Energy Storage

California Utility Axes Big Pumped Storage Project

The 400-MW Iowa Hill pumped storage project, planned for a site east of Sacramento as a means of dealing with ever-growing renewable generation in the area, has been canceled by its developer, the Sacramento Municipal Utilities District (SMUD), because of spiraling costs.

The Iowa Hill project (Figure 1) was a planned expansion of the Upper American River Project at SMUD’s Slab Creek Reservoir near Lake Tahoe in El Dorado County. Original projections had the facility costing around $800 million, but in the most recent estimate, costs had ballooned to $1.45 billion. In making the decision to cancel the project, SMUD said that was just too much.

 

pumped storage

  1. Canceled. SMUD has pulled the plug on its proposed 400-MW Iowa Hill pumped storage project in Northern California. Courtesy: Sacramento Municipal Utility District 

In a statement released February 5, SMUD said going ahead with Iowa Hill “would significantly limit the choices SMUD has with regard to future distributed generation technologies and significantly [constrain] SMUD’s future capital investments.” Further, Iowa Hill was bigger than it needed be: Projections estimated that less than half of its capacity would be needed prior to 2030.

SMUD is not turning its back on energy storage. However, it has decided to go for smaller and more cost-efficient solutions. “[I]t is likely there will be more economical alternatives for satisfying Sacramento’s energy storage needs in the long term.” Among those it mentioned were lithium-ion batteries and compressed air storage. The utility is also looking at a new transmission line that would enable more power to be imported from the Pacific Northwest.

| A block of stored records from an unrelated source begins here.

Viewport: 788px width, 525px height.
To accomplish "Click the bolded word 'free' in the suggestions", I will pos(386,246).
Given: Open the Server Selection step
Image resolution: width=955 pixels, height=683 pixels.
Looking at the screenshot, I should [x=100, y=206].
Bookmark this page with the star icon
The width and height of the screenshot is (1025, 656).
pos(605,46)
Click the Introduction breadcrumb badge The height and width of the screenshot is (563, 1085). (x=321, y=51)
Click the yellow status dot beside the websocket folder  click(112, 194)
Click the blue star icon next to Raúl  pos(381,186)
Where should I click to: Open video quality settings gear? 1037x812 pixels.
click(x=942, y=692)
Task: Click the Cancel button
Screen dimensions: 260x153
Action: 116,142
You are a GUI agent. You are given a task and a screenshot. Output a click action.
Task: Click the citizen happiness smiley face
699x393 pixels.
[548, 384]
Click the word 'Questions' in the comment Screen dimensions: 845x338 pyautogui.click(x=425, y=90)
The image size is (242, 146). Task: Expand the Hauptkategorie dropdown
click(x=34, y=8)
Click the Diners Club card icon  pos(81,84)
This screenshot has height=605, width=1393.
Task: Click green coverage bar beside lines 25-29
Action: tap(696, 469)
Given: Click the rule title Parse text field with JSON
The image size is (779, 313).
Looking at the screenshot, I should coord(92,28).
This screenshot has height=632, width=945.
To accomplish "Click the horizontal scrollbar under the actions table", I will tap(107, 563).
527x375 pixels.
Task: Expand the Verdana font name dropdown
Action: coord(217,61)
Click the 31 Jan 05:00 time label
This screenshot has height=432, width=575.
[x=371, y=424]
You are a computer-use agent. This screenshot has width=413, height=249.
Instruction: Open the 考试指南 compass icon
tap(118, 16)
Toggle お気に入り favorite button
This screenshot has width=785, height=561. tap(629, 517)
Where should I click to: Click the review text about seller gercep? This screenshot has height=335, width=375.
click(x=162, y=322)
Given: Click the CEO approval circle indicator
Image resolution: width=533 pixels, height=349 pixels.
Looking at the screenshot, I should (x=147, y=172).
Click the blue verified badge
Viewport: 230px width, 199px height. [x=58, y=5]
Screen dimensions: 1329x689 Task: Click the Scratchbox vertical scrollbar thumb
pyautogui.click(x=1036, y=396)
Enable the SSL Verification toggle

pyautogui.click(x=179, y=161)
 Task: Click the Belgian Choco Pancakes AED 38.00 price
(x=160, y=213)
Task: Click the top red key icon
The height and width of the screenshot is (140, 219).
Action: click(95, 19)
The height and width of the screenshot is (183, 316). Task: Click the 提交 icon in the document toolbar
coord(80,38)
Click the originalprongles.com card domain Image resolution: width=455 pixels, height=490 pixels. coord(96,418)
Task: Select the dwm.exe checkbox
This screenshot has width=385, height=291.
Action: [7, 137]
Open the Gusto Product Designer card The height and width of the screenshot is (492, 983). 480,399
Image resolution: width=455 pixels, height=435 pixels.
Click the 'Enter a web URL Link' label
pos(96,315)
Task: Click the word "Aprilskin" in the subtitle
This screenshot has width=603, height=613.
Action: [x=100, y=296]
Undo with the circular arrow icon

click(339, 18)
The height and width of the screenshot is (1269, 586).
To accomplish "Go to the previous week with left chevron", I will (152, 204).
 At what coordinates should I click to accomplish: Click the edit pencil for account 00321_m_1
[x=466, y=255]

The decision leaves only one major pumped storage project in advanced development in California, the 1.3-GW Eagle Mountain facility near Desert Center. That project, which plans to reuse vacant mine pits on the site of an old iron mine adjacent to Joshua Tree National Park, has passed several permitting milestones but remains controversial with local groups and has not yet begun construction.